2010/01/19

New insights into the regulation of liver de-differentiation, development and human HCC progression.

HuR/Methyl-HuR and AUF1 provide a post-transcriptional regulatory mechanism of MAT1A and MAT2A, the two isoforms of the MAT enzyme, responsible for the levels of hepatic S-adenosylmethionine.

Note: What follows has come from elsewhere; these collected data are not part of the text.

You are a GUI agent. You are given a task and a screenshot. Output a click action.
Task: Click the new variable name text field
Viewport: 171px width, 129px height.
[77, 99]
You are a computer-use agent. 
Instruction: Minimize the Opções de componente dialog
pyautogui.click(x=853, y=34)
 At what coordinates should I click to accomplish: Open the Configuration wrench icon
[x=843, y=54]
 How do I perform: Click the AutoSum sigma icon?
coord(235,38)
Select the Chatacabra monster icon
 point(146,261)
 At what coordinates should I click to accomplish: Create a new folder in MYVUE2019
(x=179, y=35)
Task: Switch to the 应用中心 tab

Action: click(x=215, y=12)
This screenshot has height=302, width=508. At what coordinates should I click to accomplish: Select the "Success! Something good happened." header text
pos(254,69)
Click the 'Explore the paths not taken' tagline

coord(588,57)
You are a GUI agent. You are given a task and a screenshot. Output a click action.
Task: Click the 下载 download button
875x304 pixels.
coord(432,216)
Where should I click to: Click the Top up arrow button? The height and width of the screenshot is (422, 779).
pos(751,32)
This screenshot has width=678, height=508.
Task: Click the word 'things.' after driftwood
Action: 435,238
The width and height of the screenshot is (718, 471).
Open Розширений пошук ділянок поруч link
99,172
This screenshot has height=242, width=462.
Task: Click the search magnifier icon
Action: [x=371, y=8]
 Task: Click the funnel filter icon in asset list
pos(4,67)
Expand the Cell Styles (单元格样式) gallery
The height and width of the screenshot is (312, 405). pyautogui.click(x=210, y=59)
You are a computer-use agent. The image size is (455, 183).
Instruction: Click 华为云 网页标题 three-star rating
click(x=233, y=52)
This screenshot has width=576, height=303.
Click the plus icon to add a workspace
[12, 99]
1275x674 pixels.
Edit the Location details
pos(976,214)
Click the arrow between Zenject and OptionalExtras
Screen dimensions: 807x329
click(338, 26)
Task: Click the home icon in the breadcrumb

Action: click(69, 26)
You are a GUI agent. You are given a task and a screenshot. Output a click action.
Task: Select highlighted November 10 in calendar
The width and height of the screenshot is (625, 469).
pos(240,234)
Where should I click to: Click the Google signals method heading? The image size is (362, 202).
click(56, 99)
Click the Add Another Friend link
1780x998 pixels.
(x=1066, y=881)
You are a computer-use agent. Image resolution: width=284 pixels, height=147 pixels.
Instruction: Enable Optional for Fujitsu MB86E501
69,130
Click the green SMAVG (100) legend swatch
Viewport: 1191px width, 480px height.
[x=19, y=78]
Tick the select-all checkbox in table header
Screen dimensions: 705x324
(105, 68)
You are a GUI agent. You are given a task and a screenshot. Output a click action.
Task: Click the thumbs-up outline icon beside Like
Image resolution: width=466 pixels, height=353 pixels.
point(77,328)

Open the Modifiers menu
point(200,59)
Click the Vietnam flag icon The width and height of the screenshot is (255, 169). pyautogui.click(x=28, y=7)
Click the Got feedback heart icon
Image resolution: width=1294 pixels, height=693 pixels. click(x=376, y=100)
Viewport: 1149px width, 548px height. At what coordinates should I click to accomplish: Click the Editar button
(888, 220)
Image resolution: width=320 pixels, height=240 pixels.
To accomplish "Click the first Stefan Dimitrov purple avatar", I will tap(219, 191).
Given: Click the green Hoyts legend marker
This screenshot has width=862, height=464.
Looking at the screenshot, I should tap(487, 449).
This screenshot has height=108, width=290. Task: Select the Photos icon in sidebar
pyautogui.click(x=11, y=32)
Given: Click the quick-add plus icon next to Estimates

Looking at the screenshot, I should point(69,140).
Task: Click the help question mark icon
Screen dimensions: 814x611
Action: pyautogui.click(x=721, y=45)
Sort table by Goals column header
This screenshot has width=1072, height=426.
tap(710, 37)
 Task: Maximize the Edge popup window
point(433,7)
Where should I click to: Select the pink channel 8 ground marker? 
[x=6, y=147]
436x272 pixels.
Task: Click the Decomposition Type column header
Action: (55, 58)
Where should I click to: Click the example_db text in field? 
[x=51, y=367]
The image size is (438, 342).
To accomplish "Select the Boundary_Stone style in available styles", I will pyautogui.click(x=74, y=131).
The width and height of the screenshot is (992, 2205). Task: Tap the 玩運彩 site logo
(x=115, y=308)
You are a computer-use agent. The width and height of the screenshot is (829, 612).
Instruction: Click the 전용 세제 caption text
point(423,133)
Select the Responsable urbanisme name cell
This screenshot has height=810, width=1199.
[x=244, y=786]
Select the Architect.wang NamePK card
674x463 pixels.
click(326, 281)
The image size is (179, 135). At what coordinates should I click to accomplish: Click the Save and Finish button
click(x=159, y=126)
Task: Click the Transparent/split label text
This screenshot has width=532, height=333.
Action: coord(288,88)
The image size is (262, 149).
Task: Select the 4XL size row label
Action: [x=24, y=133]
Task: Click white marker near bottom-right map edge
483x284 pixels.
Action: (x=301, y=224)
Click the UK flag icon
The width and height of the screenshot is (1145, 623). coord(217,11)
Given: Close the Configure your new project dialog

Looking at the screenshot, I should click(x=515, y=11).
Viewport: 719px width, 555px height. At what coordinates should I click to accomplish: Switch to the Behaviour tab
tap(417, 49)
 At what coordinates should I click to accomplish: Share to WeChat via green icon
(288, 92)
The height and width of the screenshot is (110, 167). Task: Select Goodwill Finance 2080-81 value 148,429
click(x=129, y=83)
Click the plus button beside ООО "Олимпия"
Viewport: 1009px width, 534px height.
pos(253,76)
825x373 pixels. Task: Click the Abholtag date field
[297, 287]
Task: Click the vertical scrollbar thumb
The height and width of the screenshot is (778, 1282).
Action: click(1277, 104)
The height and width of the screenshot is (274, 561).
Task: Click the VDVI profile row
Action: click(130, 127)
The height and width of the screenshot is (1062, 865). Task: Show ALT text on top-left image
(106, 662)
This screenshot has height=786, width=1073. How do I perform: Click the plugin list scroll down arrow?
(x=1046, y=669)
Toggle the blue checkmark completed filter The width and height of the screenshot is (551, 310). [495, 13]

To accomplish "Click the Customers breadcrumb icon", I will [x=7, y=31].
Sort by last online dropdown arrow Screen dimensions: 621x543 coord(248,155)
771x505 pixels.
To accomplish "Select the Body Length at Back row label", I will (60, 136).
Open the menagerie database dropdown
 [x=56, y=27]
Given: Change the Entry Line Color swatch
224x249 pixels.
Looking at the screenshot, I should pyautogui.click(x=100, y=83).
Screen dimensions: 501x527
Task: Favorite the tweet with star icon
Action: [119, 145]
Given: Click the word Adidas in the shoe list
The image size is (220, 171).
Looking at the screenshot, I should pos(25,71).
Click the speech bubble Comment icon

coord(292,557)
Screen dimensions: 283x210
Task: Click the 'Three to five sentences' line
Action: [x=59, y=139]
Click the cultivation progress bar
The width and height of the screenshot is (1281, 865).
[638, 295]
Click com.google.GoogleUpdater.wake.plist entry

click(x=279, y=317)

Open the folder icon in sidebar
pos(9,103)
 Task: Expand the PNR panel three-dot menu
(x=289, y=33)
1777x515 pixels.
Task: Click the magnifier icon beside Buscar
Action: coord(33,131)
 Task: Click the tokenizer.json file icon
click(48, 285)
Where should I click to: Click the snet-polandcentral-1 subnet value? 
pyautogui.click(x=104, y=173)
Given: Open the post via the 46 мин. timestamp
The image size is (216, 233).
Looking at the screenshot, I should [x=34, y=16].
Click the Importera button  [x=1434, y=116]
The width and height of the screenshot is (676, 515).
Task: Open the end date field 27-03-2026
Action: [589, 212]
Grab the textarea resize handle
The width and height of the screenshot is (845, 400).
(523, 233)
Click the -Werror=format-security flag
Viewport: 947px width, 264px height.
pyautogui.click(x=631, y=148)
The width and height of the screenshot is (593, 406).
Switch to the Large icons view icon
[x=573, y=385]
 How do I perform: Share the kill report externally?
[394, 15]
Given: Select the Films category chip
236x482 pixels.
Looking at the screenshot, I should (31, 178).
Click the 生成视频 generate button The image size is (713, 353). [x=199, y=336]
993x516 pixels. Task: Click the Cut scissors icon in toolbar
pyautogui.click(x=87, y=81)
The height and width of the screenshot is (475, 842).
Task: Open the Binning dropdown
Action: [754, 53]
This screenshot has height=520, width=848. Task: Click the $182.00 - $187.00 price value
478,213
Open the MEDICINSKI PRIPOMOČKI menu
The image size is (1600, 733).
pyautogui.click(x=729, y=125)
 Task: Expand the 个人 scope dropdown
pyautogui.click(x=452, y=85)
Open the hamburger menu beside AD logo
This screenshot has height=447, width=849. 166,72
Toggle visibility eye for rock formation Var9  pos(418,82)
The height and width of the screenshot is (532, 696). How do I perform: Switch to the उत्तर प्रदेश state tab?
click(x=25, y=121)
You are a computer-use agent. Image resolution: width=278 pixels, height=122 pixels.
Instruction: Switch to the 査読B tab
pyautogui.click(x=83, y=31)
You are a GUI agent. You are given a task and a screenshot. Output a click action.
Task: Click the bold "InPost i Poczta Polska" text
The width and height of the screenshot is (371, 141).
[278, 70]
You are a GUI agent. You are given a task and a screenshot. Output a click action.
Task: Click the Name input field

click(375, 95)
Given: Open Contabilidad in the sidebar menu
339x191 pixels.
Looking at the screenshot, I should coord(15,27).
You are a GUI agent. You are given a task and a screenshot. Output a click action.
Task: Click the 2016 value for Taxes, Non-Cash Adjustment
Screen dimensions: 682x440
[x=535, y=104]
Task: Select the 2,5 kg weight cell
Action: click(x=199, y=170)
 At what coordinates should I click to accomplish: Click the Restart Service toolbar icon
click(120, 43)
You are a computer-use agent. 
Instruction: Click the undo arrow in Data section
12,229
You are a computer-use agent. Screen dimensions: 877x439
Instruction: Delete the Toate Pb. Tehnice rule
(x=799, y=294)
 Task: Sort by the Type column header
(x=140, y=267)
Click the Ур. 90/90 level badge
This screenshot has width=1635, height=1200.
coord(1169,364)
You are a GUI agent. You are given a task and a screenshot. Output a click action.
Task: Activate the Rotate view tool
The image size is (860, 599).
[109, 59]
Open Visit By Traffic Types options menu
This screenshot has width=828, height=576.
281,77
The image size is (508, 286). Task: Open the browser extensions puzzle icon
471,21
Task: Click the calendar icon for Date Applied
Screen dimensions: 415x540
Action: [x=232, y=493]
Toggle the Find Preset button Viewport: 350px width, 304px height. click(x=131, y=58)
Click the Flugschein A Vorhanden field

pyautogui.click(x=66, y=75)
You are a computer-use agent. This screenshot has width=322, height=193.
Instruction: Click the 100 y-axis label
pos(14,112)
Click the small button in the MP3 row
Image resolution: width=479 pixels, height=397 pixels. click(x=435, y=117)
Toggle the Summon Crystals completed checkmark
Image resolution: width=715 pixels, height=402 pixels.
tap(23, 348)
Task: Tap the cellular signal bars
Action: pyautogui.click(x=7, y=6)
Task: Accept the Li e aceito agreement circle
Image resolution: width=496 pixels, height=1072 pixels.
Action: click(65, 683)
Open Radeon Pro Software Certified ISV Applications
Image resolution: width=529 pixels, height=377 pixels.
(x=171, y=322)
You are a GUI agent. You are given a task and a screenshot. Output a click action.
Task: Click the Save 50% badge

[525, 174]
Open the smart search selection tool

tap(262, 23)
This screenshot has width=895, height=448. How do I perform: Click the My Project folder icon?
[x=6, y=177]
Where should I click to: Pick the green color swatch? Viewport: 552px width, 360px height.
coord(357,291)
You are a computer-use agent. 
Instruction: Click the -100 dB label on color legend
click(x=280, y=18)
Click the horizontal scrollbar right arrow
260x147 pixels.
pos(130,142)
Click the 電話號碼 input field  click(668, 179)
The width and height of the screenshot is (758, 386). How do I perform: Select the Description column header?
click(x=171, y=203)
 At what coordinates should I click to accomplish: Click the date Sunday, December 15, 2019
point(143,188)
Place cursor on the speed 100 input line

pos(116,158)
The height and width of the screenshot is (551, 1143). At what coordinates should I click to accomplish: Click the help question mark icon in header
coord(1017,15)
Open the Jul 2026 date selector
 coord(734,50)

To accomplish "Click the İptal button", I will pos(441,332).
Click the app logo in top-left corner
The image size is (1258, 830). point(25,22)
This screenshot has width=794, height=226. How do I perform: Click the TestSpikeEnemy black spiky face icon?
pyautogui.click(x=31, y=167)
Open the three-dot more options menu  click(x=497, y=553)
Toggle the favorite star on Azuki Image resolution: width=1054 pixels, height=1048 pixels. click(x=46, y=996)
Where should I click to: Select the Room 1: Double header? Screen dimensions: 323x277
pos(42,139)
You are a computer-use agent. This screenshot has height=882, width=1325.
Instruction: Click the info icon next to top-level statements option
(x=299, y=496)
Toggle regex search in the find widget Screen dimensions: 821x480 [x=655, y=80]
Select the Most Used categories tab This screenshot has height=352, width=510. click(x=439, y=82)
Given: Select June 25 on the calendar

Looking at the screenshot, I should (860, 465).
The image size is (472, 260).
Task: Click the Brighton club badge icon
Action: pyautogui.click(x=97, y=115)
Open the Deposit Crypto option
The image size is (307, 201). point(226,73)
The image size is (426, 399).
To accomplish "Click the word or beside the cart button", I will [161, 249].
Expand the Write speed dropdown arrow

Researchers from the Metabolomics Unit at CICbioGUNE-CIBERehd led by M. Luz Martínez-Chantar and José María Mato have recently published in Gastroenterology a post-transcriptional mechanism that helps to explain the switches between MAT I/III (encoded by the gene MAT1A) and MAT II (encoded by the MAT2A gene). These switches are responsible for the tightly regulated levels of hepatic S-adenosylmethionine, and occur during hepatic processes like de-differentiation, liver development and malignant transformation. The results show that the balance of the mRNA binding proteins AUF1 and methyl-HuR/HuR regulates the stability of the MAT1A and MAT2A mRNA, leading to the changes in the expression of MAT I/III and MAT II. These data strongly support a role for AUF1 and HuR/methyl-HuR in liver de-differentiation, development and human HCC progression through the post-translational regulation of MAT1A and MAT2A mRNAs.